This week I’m wrapping up a continuing education course from Oxford focused on the approaches and tools of the AI Edge Engineering discipline. I’m overwhelmed with how much I’ve learned and how much I still have to learn. Without a doubt, this course will help set the direction of my career moving forward.

I wasn’t new to the concept of AI Edge Engineering. Before entering the course I had already passed my AZ-220 and AI-100. Two certifications I saw as fundamental to practicing AEE on the Azure platform. These certifications focus on Azure’s IoT tools with the AZ-220 and Azure’s AI services and Machine Learning tools with AI-100. It’s important to note that the AI-100 primarily focuses on applying existing AI in solutions.
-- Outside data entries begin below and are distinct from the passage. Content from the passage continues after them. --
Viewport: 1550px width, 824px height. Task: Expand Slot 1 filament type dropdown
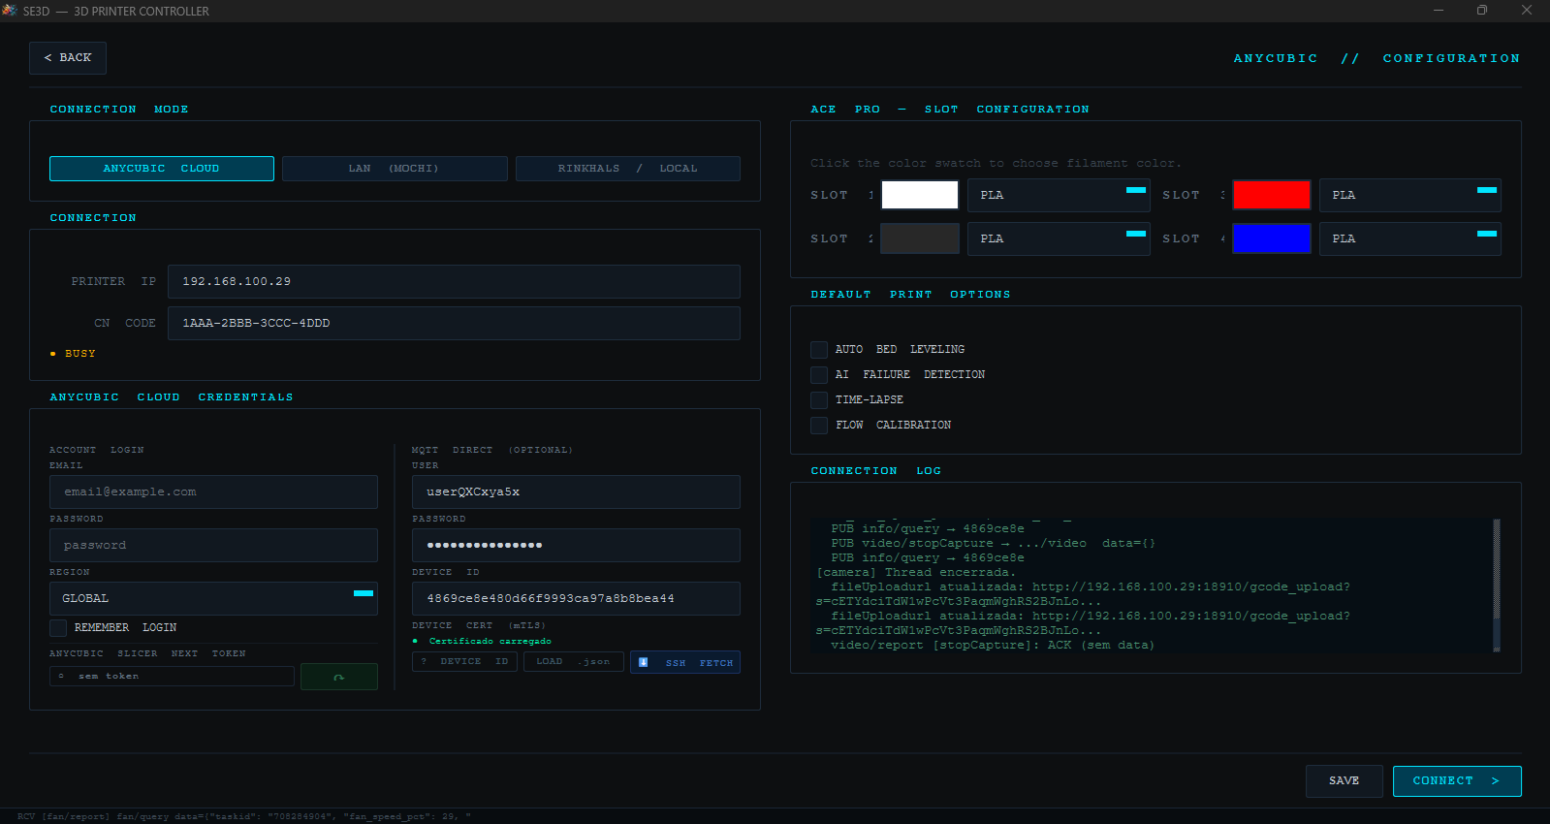tap(1058, 196)
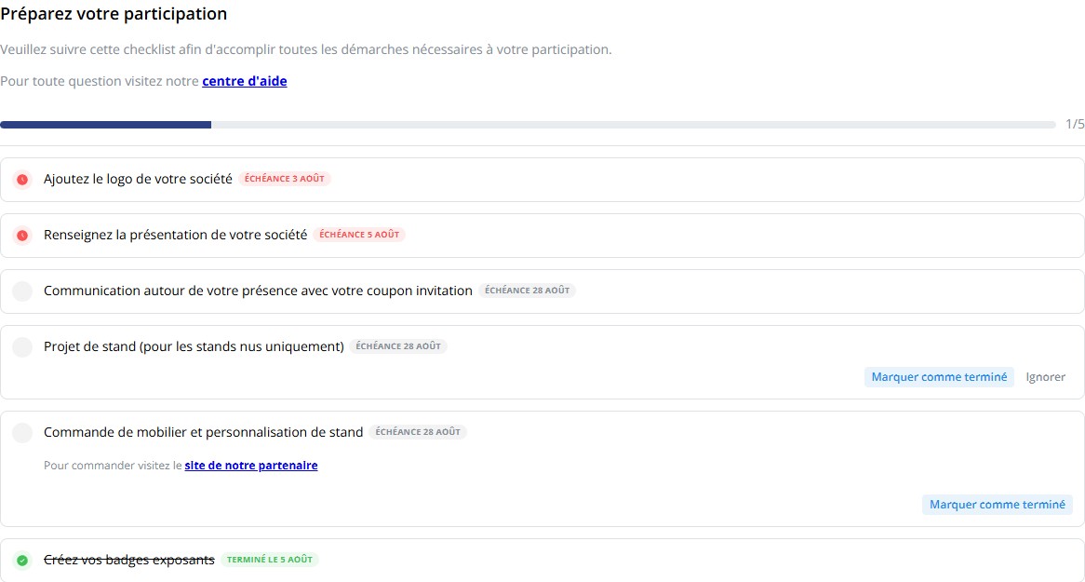Mark Commande de mobilier as terminé

(998, 505)
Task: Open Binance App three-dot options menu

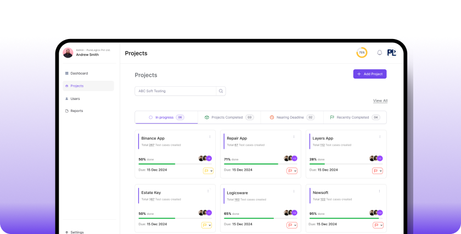Action: (x=210, y=137)
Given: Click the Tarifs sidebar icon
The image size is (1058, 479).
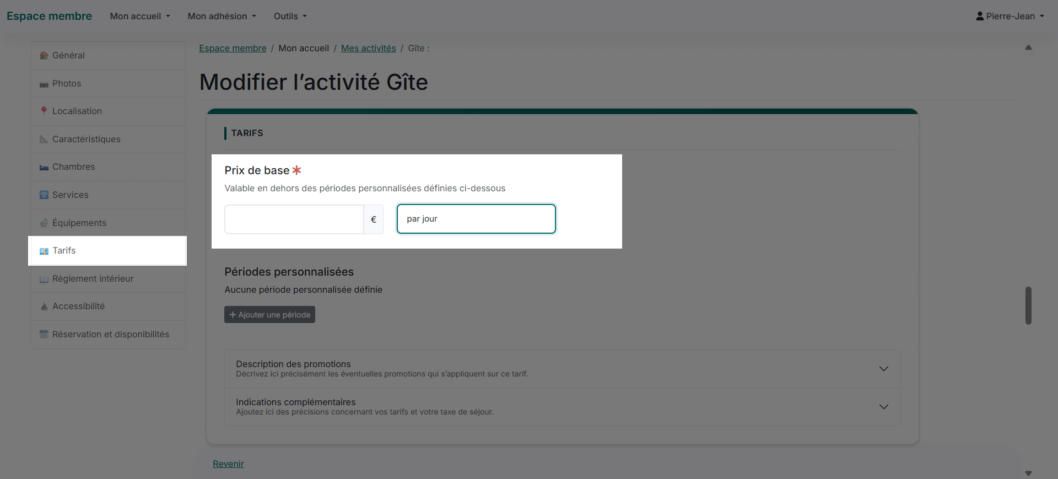Looking at the screenshot, I should click(44, 251).
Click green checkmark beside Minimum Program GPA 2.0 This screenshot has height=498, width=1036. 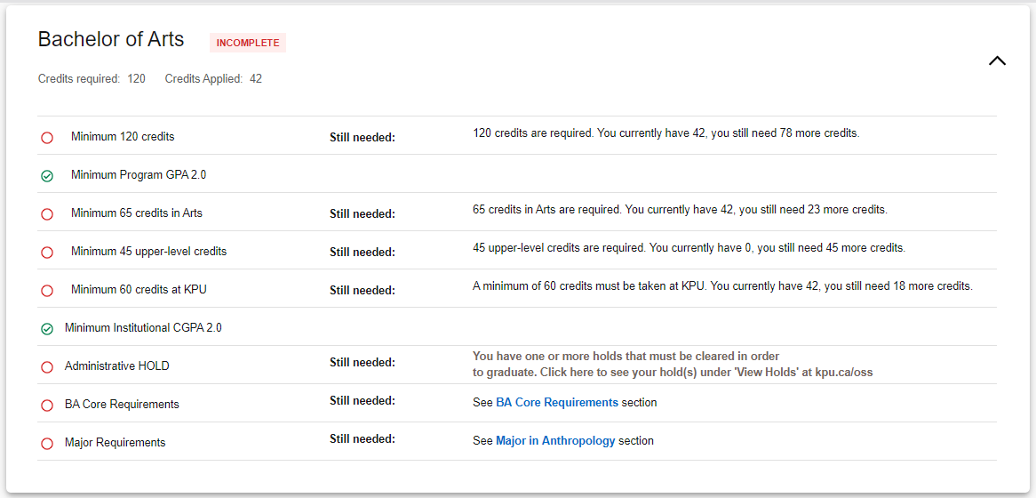(47, 176)
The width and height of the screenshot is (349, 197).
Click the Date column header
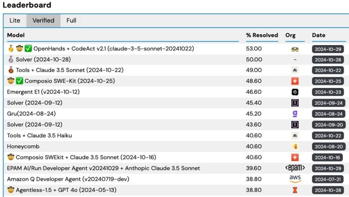coord(318,35)
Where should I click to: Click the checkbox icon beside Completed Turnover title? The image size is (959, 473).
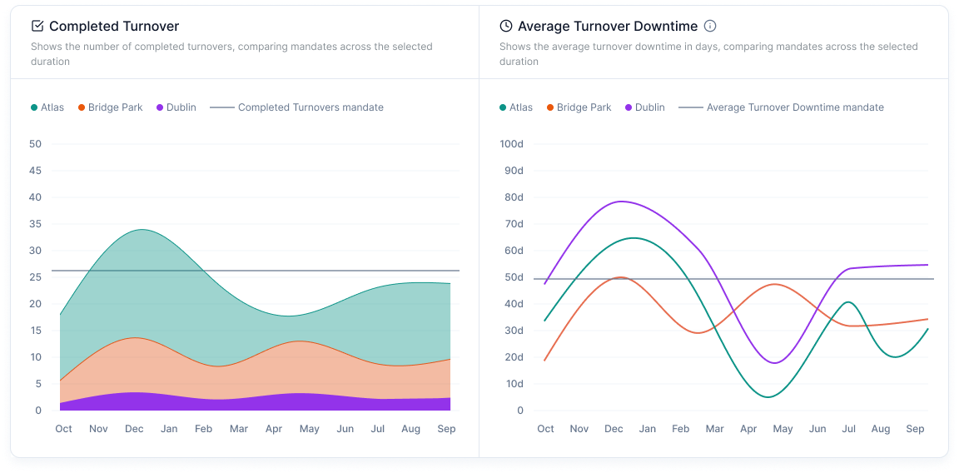(x=37, y=27)
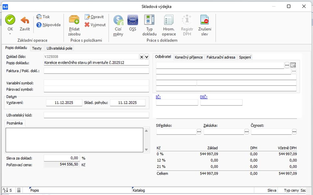Click Vyjmout to remove item

95,25
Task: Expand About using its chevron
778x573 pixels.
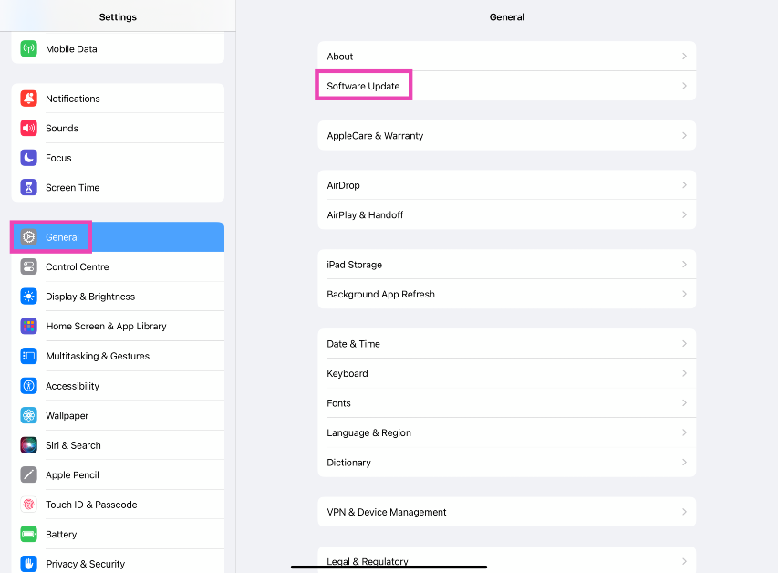Action: (x=684, y=57)
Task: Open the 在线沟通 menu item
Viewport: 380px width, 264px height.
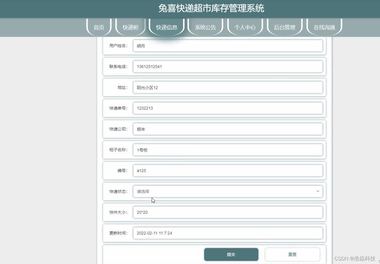Action: coord(324,27)
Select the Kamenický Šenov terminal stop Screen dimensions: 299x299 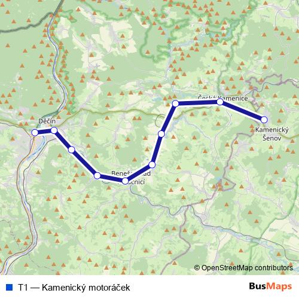tap(264, 120)
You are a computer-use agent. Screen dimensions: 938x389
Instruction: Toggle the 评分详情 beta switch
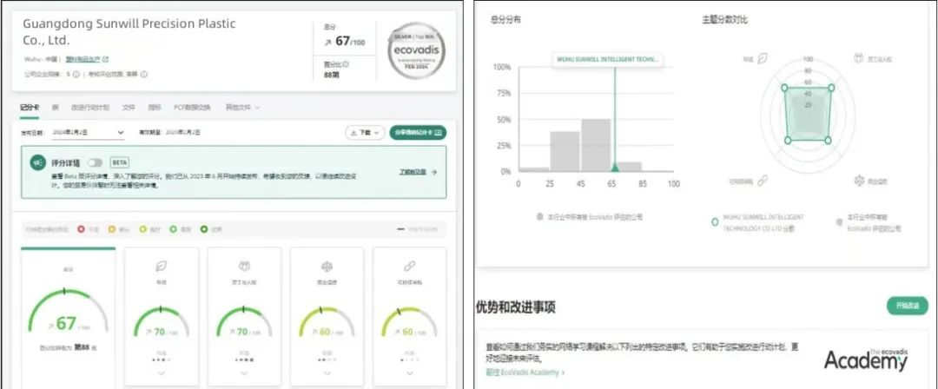click(x=94, y=162)
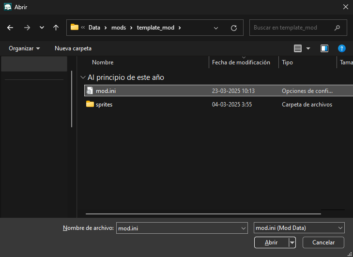Expand the address bar history dropdown
Viewport: 353px width, 257px height.
[216, 28]
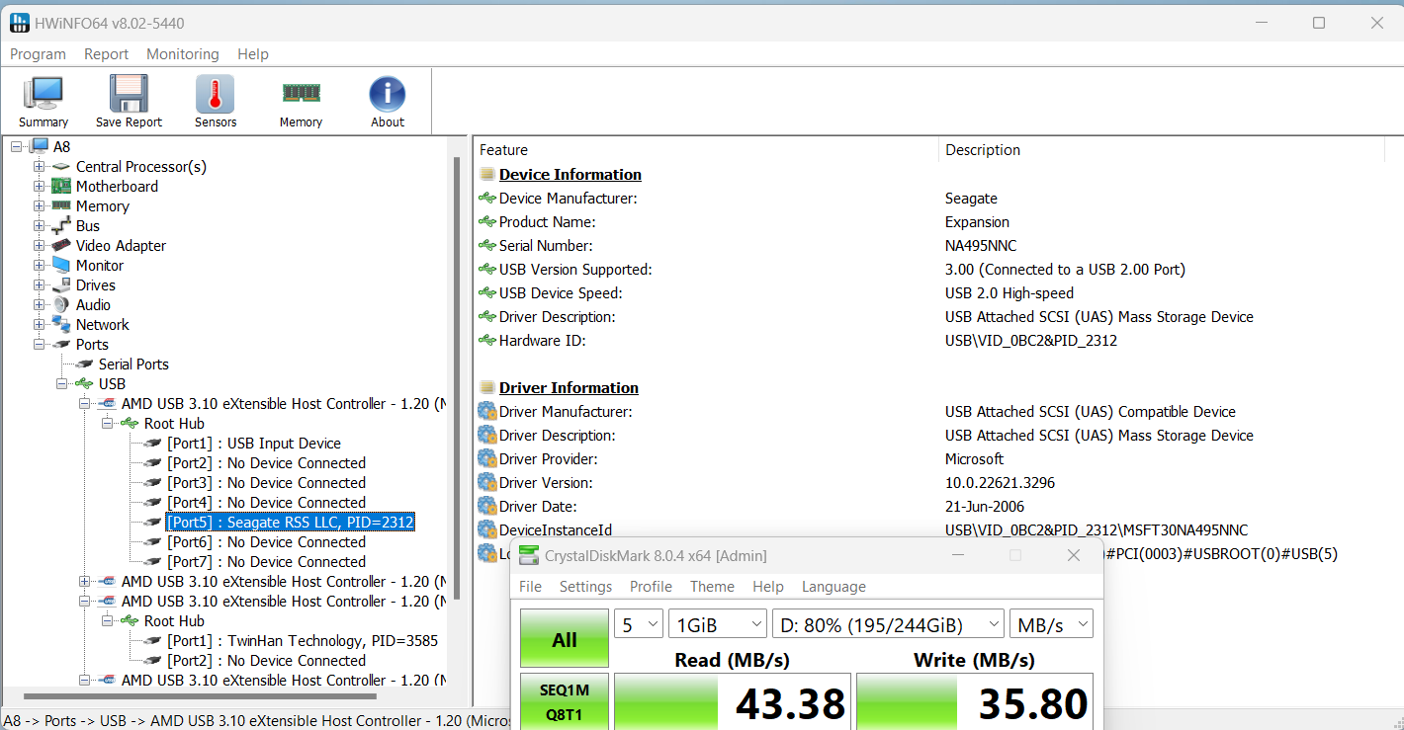The image size is (1404, 730).
Task: Open the 1GiB test size dropdown
Action: (717, 624)
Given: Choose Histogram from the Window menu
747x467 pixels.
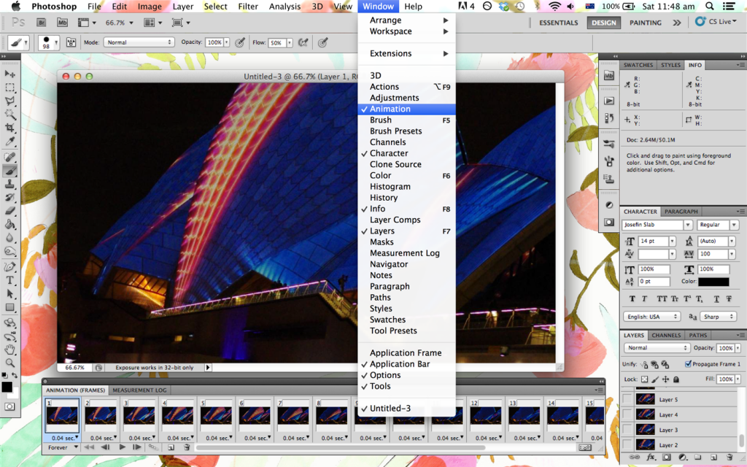Looking at the screenshot, I should tap(390, 187).
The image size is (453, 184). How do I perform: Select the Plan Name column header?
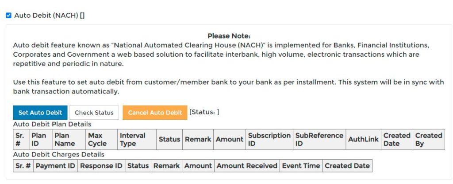[69, 139]
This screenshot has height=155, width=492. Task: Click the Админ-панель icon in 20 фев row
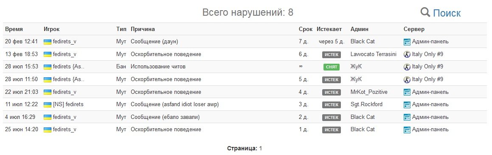407,42
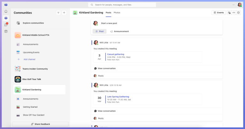Image resolution: width=245 pixels, height=129 pixels.
Task: Open manage members icon next to Events
Action: [x=229, y=13]

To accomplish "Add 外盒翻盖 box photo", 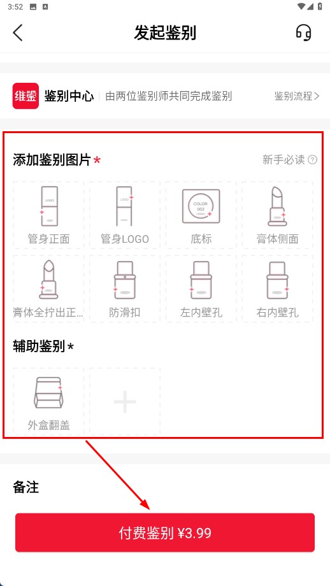I will pos(48,401).
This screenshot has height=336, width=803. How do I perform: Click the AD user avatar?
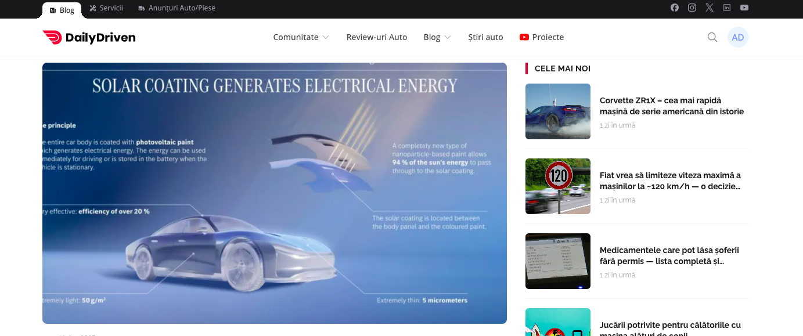(x=738, y=37)
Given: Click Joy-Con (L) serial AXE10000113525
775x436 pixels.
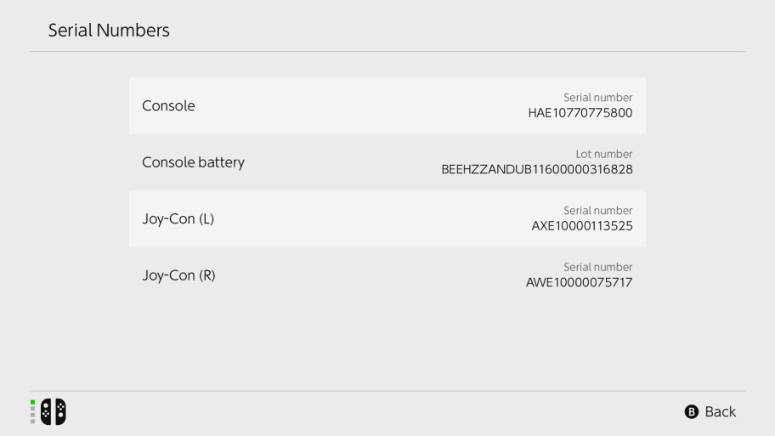Looking at the screenshot, I should (x=582, y=226).
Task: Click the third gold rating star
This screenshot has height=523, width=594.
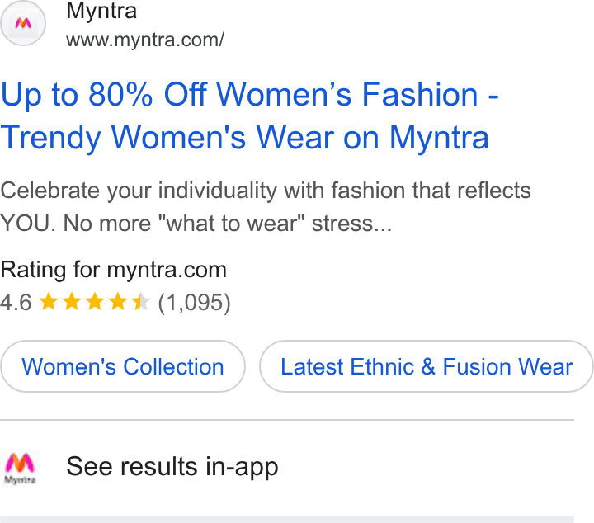Action: (95, 302)
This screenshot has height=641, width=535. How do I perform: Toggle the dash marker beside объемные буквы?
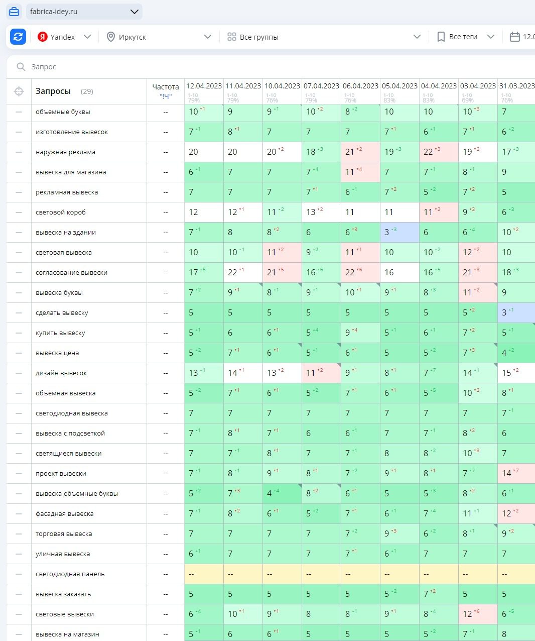tap(19, 112)
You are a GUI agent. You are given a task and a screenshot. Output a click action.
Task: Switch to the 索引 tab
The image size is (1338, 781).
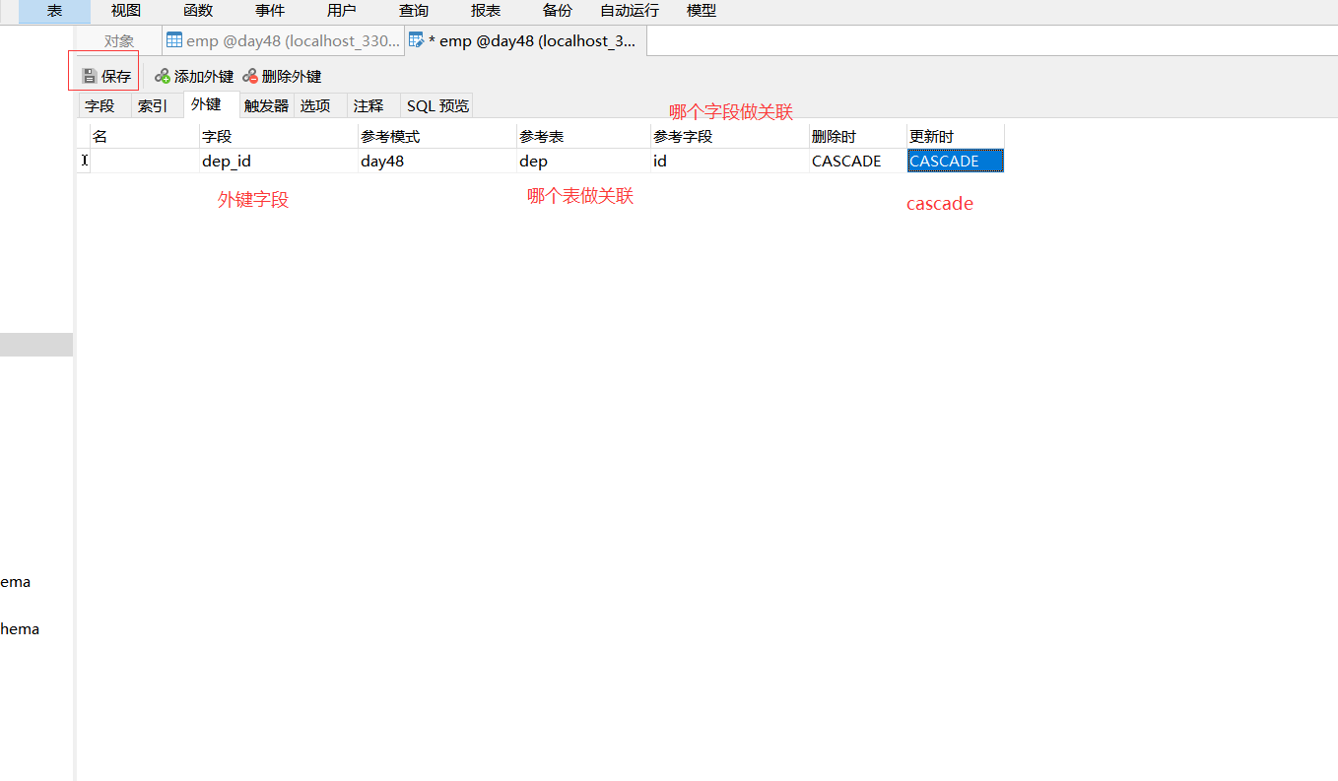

It only covers Data Science from a high level; you might be expected to understand what clustering, categorizing, and regression are, but you aren’t expected to build them from scratch or use any DS tools to build them for the certification test. That’s appropriate for a 100 level certification. Despite having these certifications, I wasn’t ready for the depth we would take on in the course in such a short period.

Luckily, the course used cohort learning as a mechanism to complete some of the more challenging projects. Our group efforts afforded us the opportunity to trade opinions, approaches, and skills to achieve project deliverables. This is also a skill in the AEE field. Few people will have all the skills needed to apply artificial intelligence at the edge. This means that organizations who wish to use AEE will need to team members who have varied specialized skills and knowledge of the bigger picture of AEE. Our projects made this very clear to me.

I won’t go into detail on what we learned and how we learned it, because much of that is the IP of the course and Oxford, but I will say that we dived deep in the following general areas:

  • The basic concepts of delivering AI to the edge using IoT and Edge platforms
  • Cloud- all the clouds (Azure, AWS, GCS)
  • Cloud concepts like PaaS, SaaS, and Cloud Native Services
  • All the big pieces of Machine Learning and Machine Learning concepts
  • 5G networks
  • Device design and development
  • DevOps, MLOPS, and even AIOPs

That doesn’t even cover all the guest lectures and insights into AI and AEE application demonstrated. And without the fantastic instruction of course director Ajit Jaokar and his amazing team of tutors and instructors, we wouldn’t have been able to learn so much in such a short period of time. Ajit’s passion for this specialty was clear in every class, which made it a joy to attend. It was definitely worth waking up at 3 AM to attend a class remotely just to spend the time with others who have such a strong appreciation for this burgeoning discipline. This course succeeds because of the people behind it. I have to include the choice of students as well in that success. My study group was full of passionate, knowledgeable, curious, and delightful professionals. We plan to stay in contact well after the course ends. I expect to see amazing accomplishments from their careers.

We wrap up the course on Tuesday and submit all our final homework projects over the next couple of months. I won’t be officially done with the course until May. However, I won’t ever consider myself officially done with AEE, from a learning perspective. I’m taking what I’ve learned from Oxford and building a continuing learning track to master most of the concepts covered in the course.

It’s even clearer to me now that the engineering skills of delivering greater levels of intelligence closer to the source of events and data, so that they may act upon those events and data is a skillset that will be in higher demand in the coming years. I believe this course has helped me to begin building a better roadmap toward mastery of AI Edge Engineering.